*** Extracted data ***

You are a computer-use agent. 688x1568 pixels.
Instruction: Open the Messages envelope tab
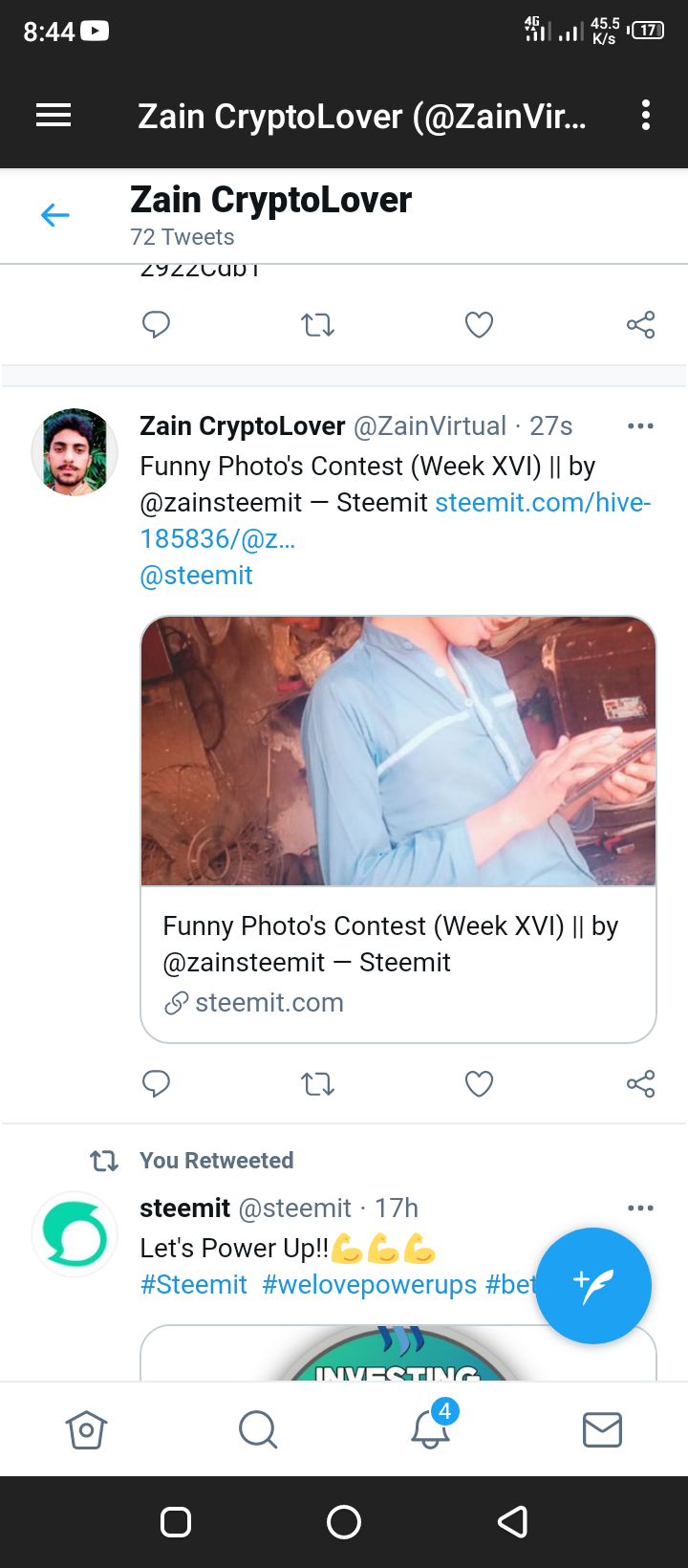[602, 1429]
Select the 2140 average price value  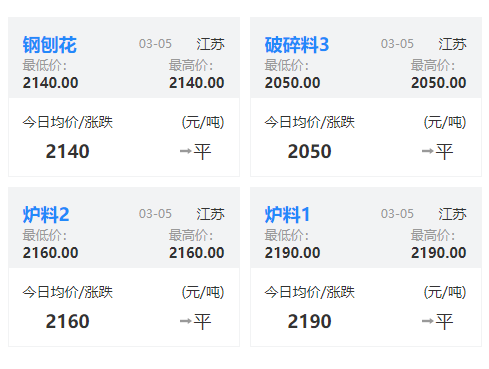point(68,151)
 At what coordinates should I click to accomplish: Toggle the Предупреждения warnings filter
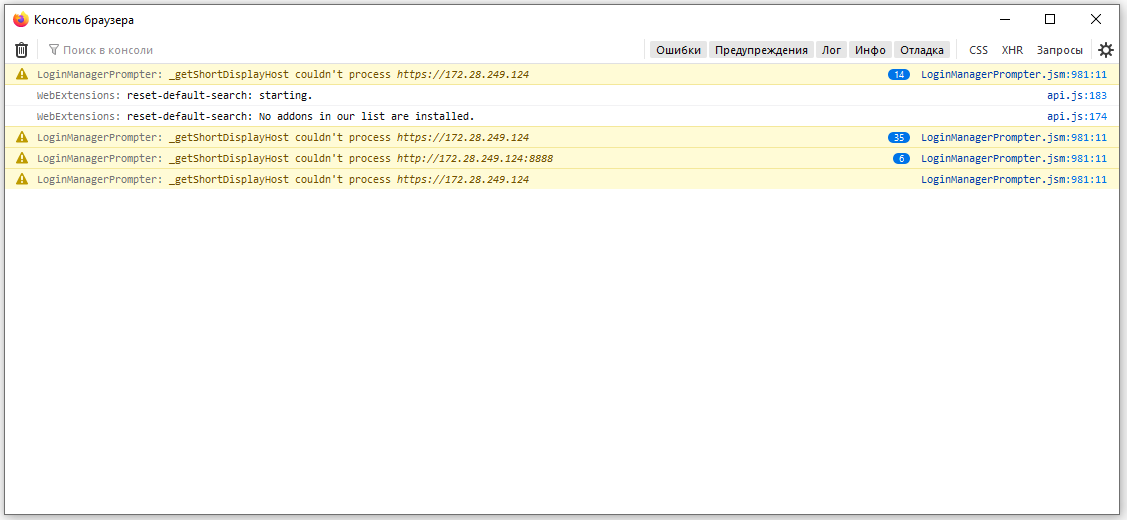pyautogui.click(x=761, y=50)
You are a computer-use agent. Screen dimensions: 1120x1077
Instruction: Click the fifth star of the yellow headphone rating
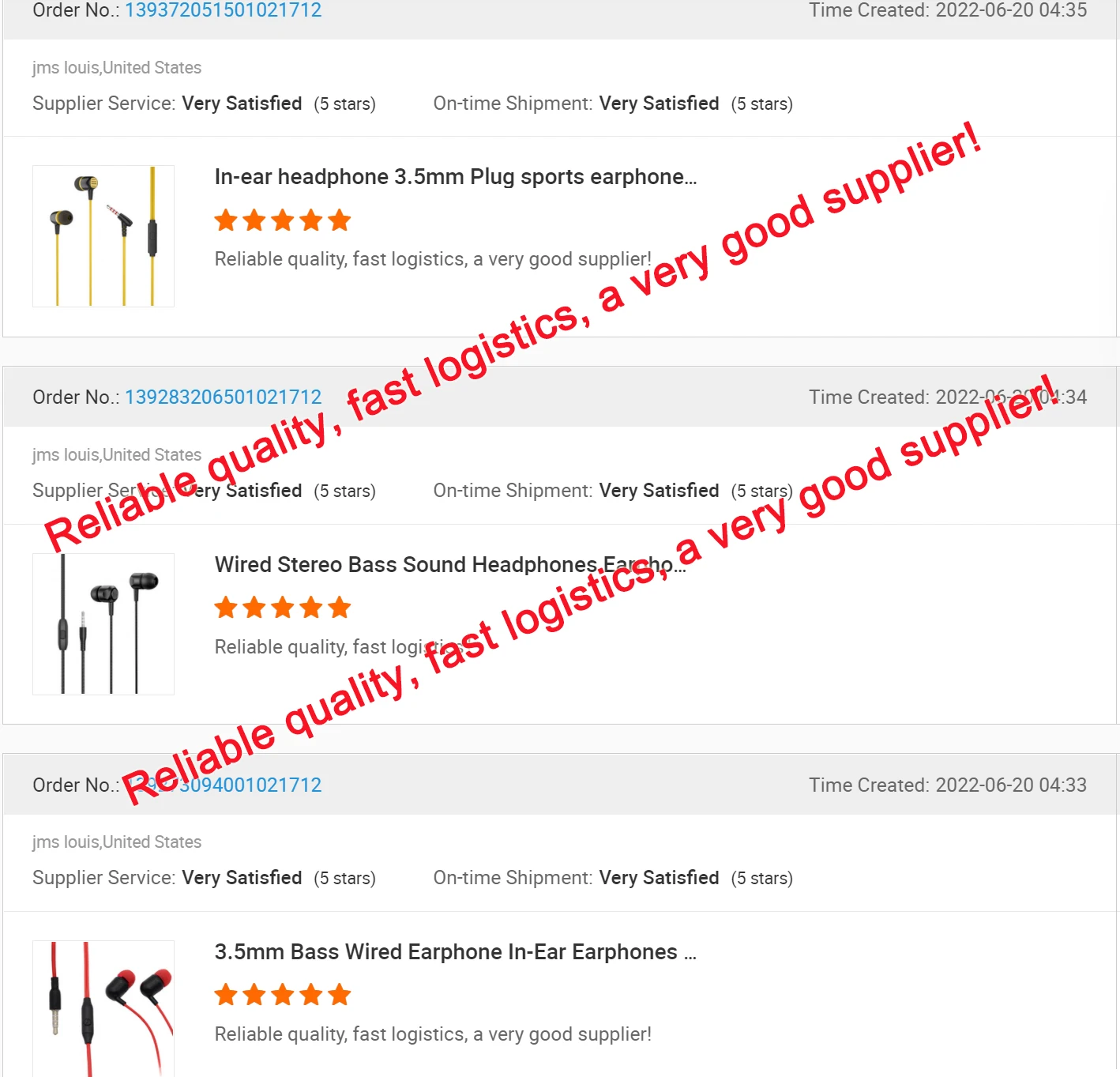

*** End of Extracted data ***

--- What is needed ---
Return exactly, with no pictures, each line from the one that contains "You are a computer-use agent. Screen" through the end of the entries above, both ends included.

--- Exercise solution ---
You are a computer-use agent. Screen dimensions: 1120x1077
Instruction: Click the fifth star of the yellow headphone rating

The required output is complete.